GENETIC SELECTION > INFORMATION > SHEET 4

The human genome project

	Dr Burnside

DOCTOR BURNSIDE: Of course by the time your children are thinking of starting their families, all this won’t be necessary. Give it a few more years and we’ll all know what we’re made up of. The human genome, the last great unexplored continent, finally mapped out.

What is the Human Genome Project?

Each of us has about 100 000 individual genes that control all aspects of our development from conception to death. They also combine in complex ways that play critical roles in determining our intelligence, personality and other broad characteristics.

The Human Genome Project is a major international research programme set up to map and decode the ‘book of life’. The human genome (the total genetic content of an egg or sperm cell) can be considered as a book. The ‘book of life’ has 23 volumes. Each volume represents one chromosome of the 23 pairs of chromosomes in human (non sex) cells. The average volume has about 2000 loose-leaf pages, one for each gene. These may occur in small chapters of related genes that are next to each other on the chromosome. One complete set of volumes is passed on by each parent to a child.

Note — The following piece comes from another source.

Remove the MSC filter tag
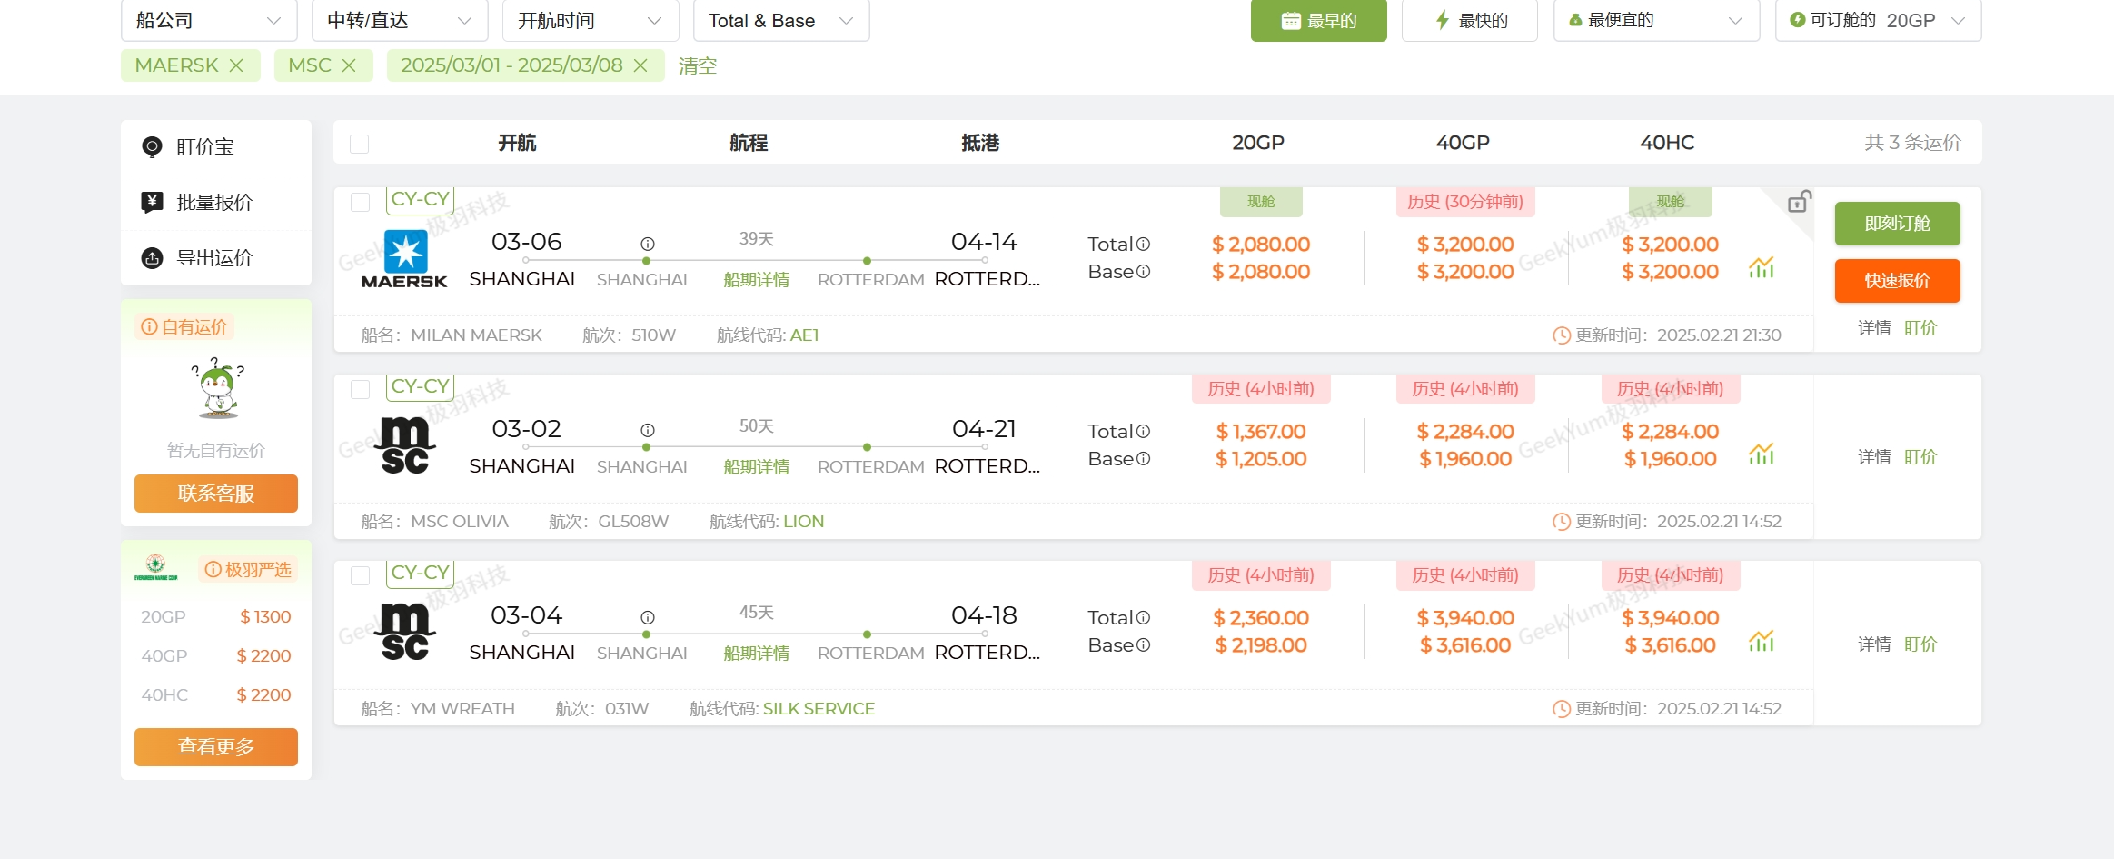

"The implications of mapping the entire human genome will be greater than landing a man on the moon: a more important set of instruction books will never be found by human beings. When finally interpreted, the genetic messages encoded within our DNA molecules will provide the ultimate answers to the chemical underpinnings of human existence.”
James Watson
Co-discoverer of the DNA double-helix structure

Barely a week goes past without an announcement of another gene discovery. In 1973, scientists had located just 25 genes.

By the end of 1991, the figure had reached well over 2100. Within the next decade, scientists predict they will have mapped and sequenced all 100 000 or so human genes.

Why is the Human Genome Project important?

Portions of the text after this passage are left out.